Select every line of the records that contains the word "menu", matching case exactly, and copy each one.

Entries provided:
↓↓↓

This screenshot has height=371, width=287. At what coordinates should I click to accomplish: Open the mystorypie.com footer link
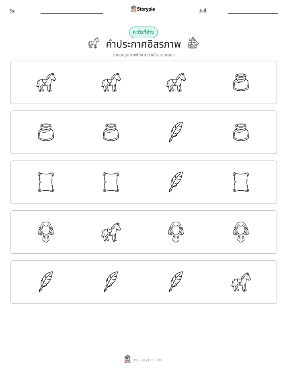(147, 360)
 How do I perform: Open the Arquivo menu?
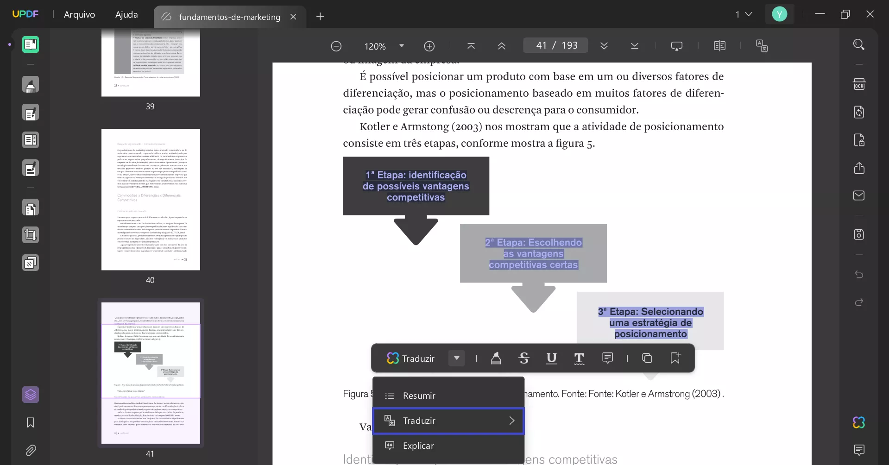pyautogui.click(x=79, y=14)
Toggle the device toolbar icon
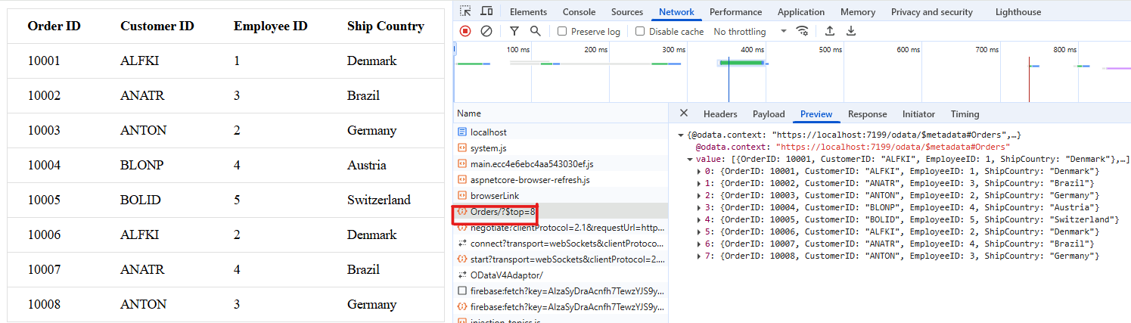This screenshot has height=323, width=1131. point(486,11)

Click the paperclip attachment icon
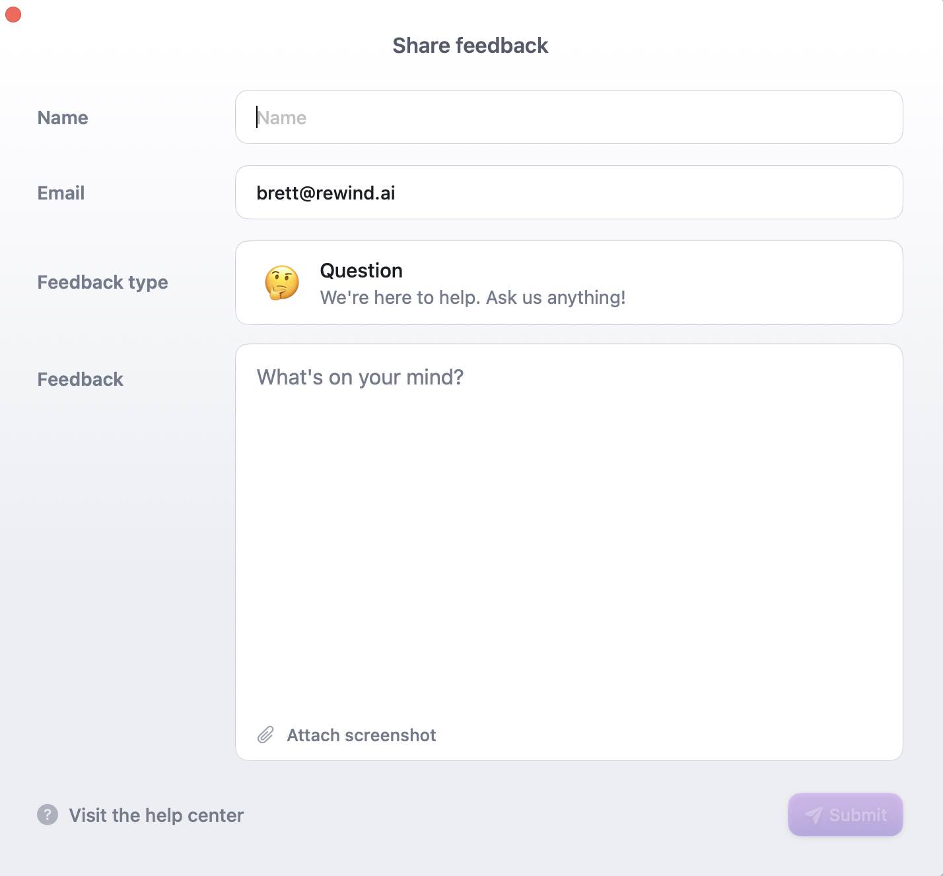[265, 735]
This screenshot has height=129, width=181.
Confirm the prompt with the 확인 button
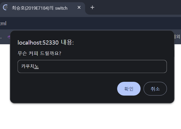click(129, 89)
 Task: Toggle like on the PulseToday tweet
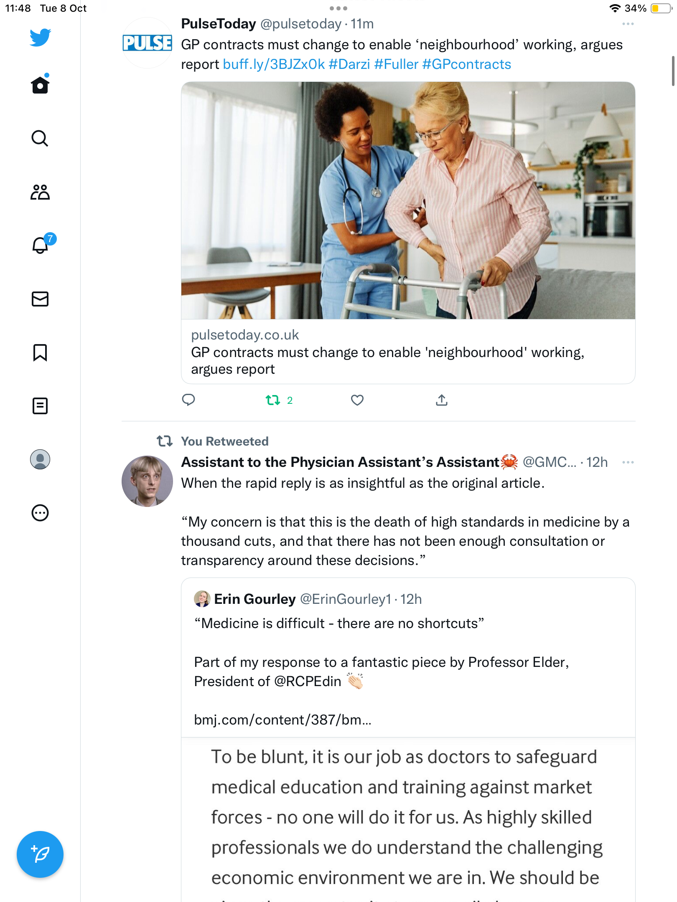click(357, 400)
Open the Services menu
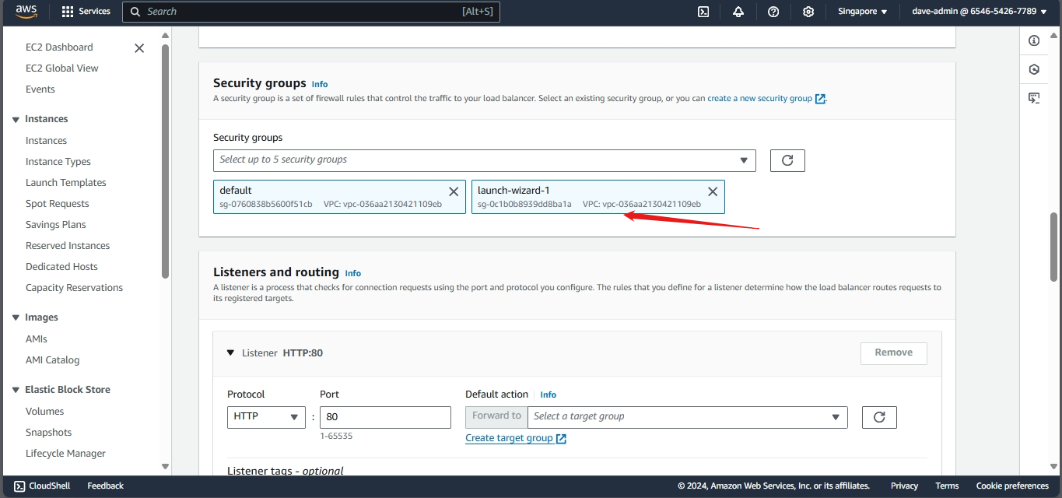 click(86, 12)
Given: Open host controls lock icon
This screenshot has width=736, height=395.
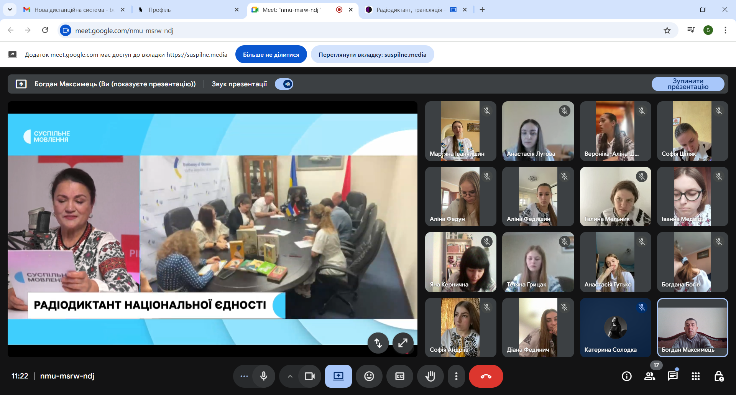Looking at the screenshot, I should click(x=719, y=376).
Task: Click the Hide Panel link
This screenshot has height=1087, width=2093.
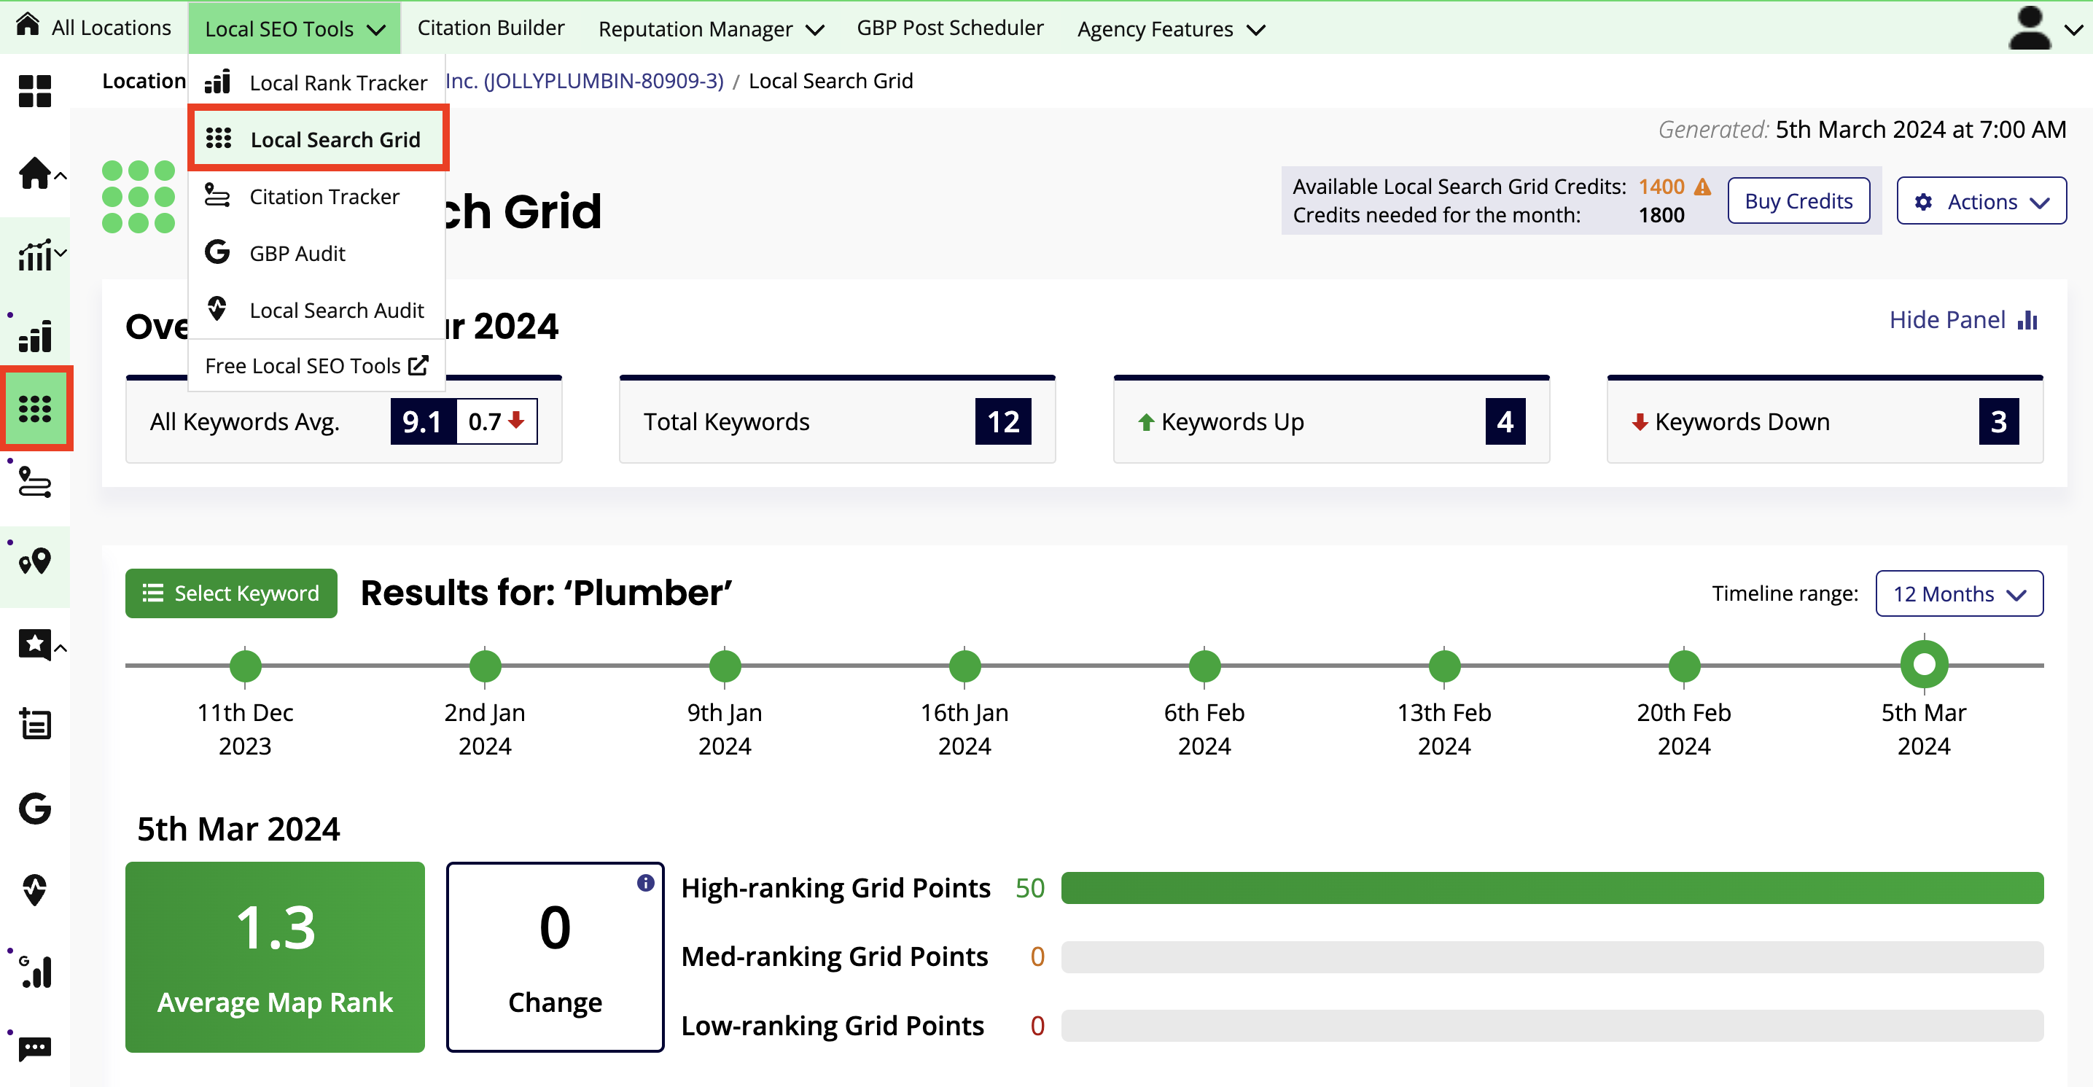Action: click(x=1946, y=319)
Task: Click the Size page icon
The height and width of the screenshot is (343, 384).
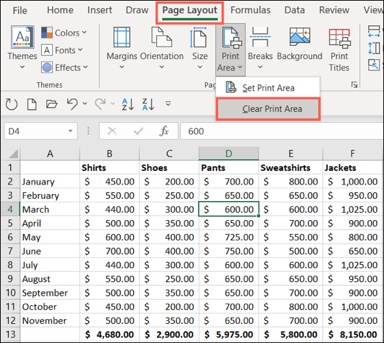Action: point(199,37)
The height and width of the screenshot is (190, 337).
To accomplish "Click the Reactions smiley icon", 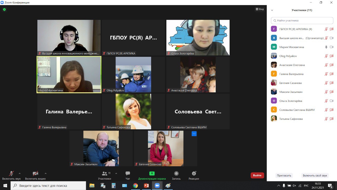I will coord(194,173).
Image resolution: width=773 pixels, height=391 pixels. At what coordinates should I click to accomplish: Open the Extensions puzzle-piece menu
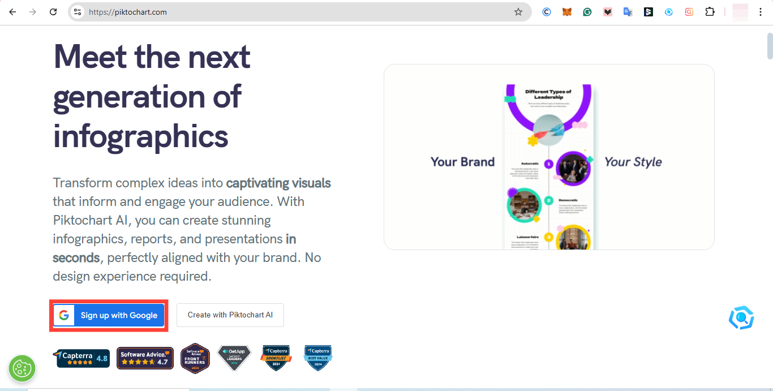[x=710, y=12]

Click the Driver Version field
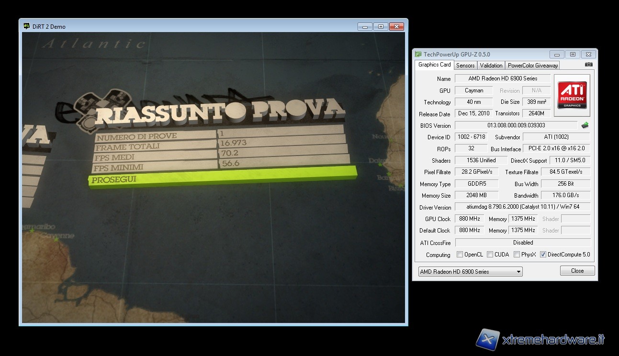(x=522, y=207)
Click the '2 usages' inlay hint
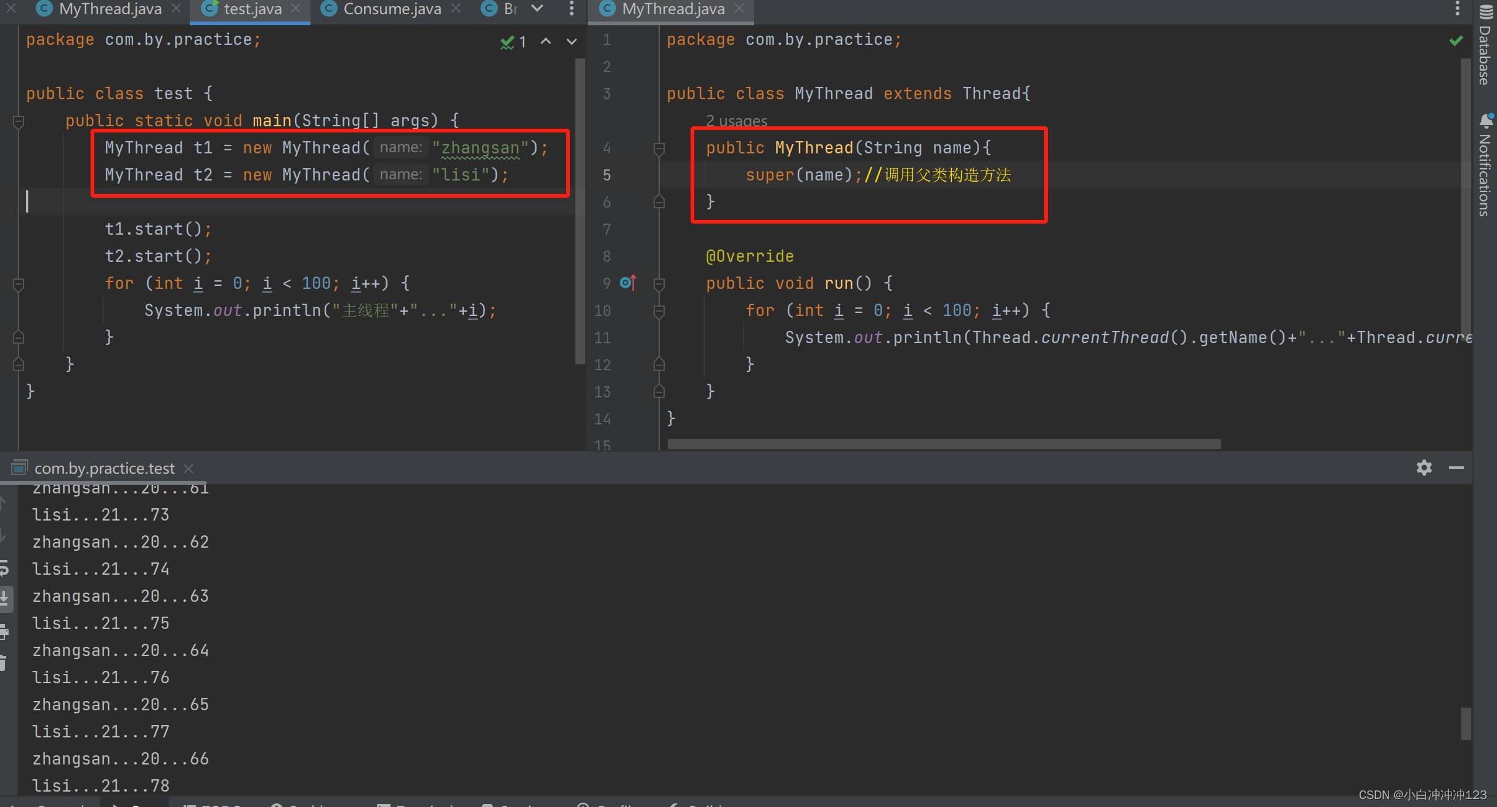Screen dimensions: 1497x807 [x=736, y=121]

↑↑↑

Solution to this task:
 How do I perform: Open the Arquivo menu?
Open the Services menu
Image resolution: width=773 pixels, height=391 pixels. At what coordinates should I click to accomplish: Open the Extensions puzzle-piece menu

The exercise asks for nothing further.